Madres en huelga de hambre afuera de Segob en su mayoría son de la tercera edad; les patean sus carpas, policías federales las intimidan y las custodian hasta el baño

“Aunque me lleve la chingada mi voz seguirá exigiendo justicia hasta encontrarlos”, dice una de las consignas de las madres y padres que se encuentran en huelga de hambre en Segob, desde hace ya ocho días.

Ha pasado casi una semana desde que Alfonso Navarrete Prida, recientemente nombrado Secretario de Gobernación, declaró que sí estaba enterado del plantón a las afueras de la secretaría donde un grupo de madres habían iniciado una huelga de hambre, cuyo propósito es poder hablar con él y crear estrategias para la búsqueda de sus familiares desaparecidos, puesto que en sus entidades las autoridades abiertamente se niegan a investigar.

“Sí. Estoy enterado. Pedí que se les atendiera de inmediato. No hay algo más doloroso que una mamá no sepa qué pasó con su familiar; independientemente qué le haya dado origen a la desgracia es algo que se tiene que hacer con velocidad, con un trato humano y, desde luego, con claridad”, afirmó Navarrete, pero dicha declaración se ha convertido en una mentira frente a las vejaciones que han padecido quienes se mantienen en ayuno.

Dicha declaración a ocho días de huelga de hambre el grupo de madres y padres la consideran un insulto y una burla, una muy grande. Porque denuncian que ninguna autoridad se ha acercado a ellos y por el contrario han sido víctimas de constantes humillaciones.

Las carpas de las madres, están hechas de plásticos y algunos cobertores. Pocas son las colchonetas y mucho es el frío de la noche y madrugada en la Ciudad de México, donde también se han enfrentado a la lluvia. Ante eso, Navarrete sigue guardando silencio.
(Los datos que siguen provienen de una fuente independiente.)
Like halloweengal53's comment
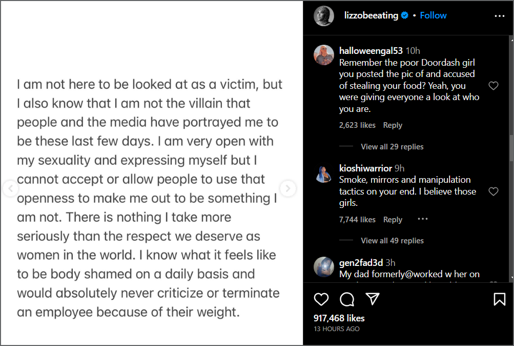tap(494, 86)
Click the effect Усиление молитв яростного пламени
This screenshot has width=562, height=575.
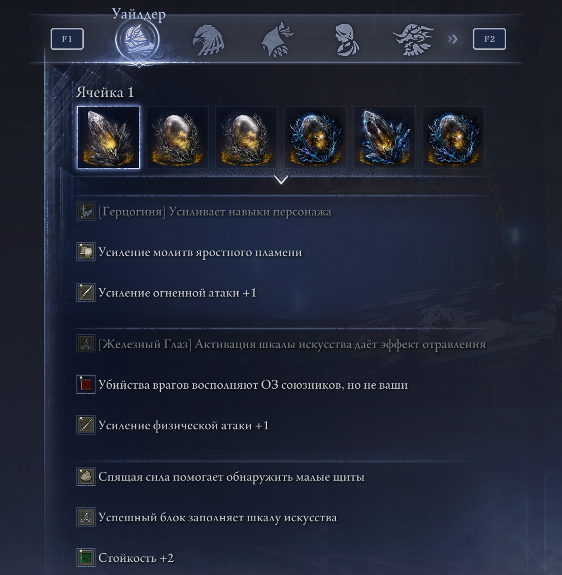click(x=201, y=252)
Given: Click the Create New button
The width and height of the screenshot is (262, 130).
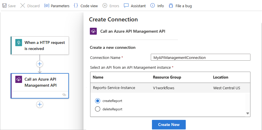Looking at the screenshot, I should click(169, 125).
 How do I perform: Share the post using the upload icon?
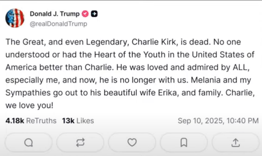click(x=235, y=142)
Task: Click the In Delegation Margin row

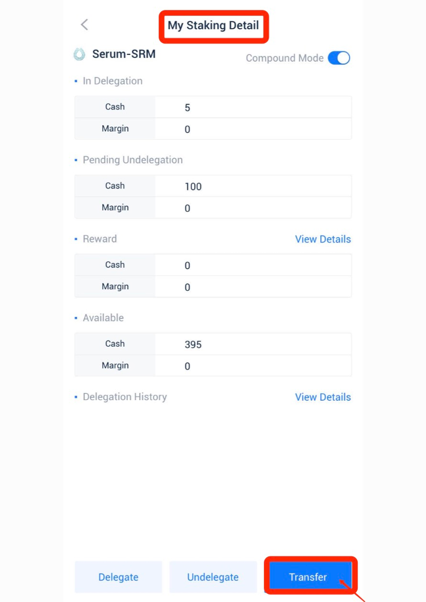Action: pyautogui.click(x=212, y=129)
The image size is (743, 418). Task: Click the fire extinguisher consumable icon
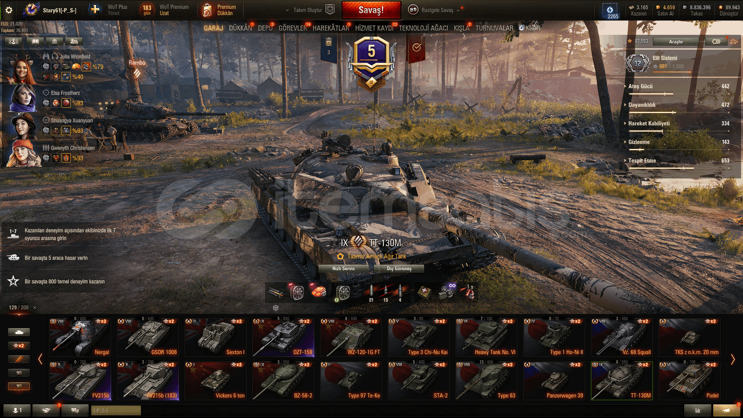[x=469, y=293]
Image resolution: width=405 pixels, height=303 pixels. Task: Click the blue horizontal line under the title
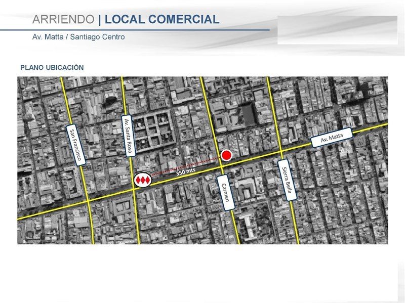(x=135, y=30)
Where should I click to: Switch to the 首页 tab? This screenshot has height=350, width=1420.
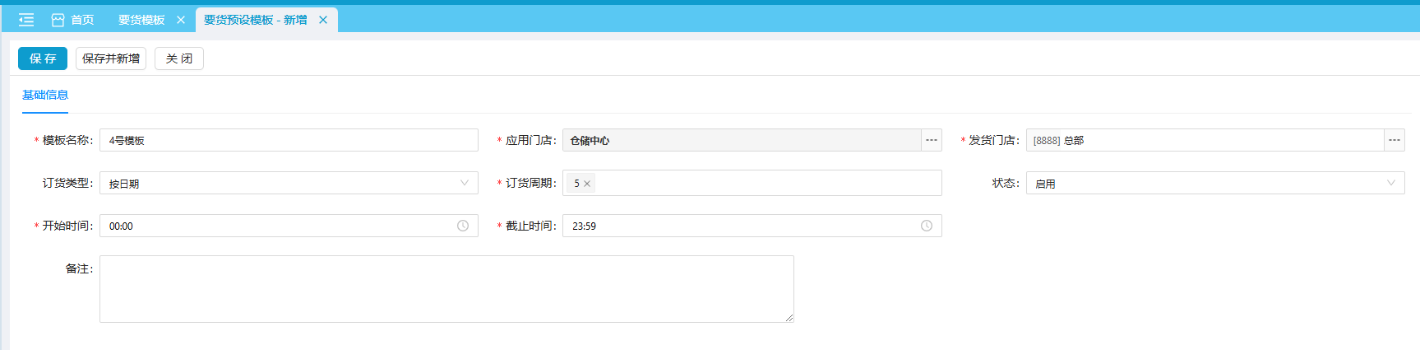coord(81,20)
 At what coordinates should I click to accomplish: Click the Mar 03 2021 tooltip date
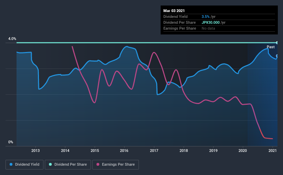click(x=174, y=11)
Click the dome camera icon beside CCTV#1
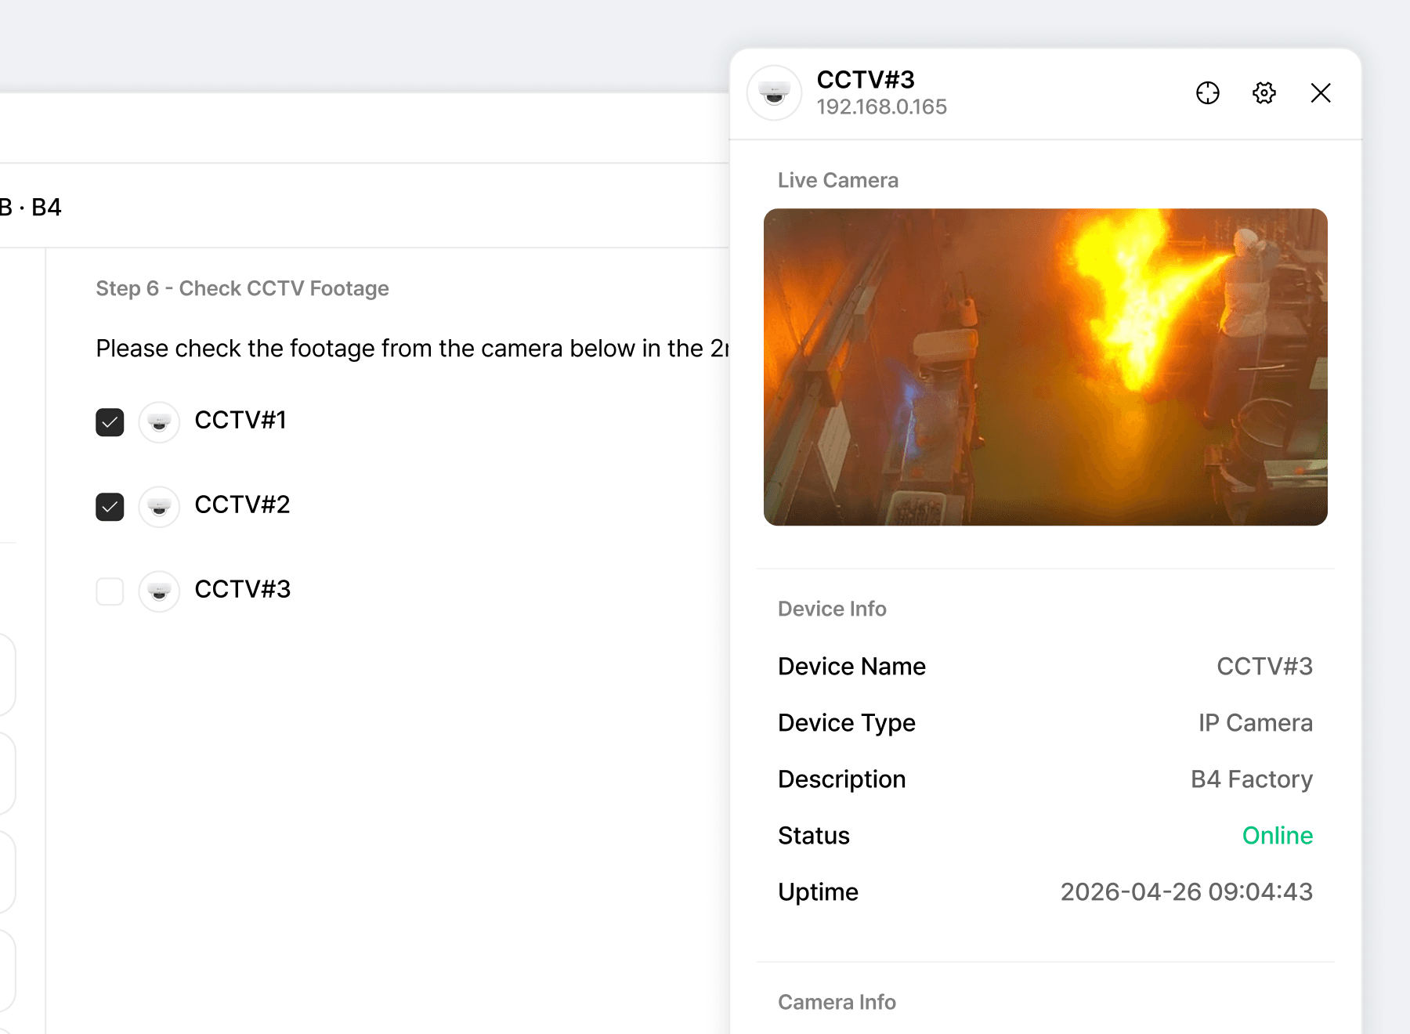 coord(159,422)

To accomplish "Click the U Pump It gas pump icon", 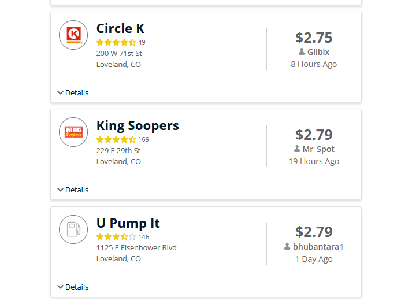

Frente al plantón se observa personal de Gobernación que se dedica a observar quiénes se acercan hablar con las madres o los activistas que las acompañan. Después de un tiempo se acercan a preguntar si los visitantes pertenecen al grupo o son de medios de comunicación, impresos, digitales o ‘independientes’ y el nombre. A ratos toman fotografías, pero siempre se mantienen frente a las carpas.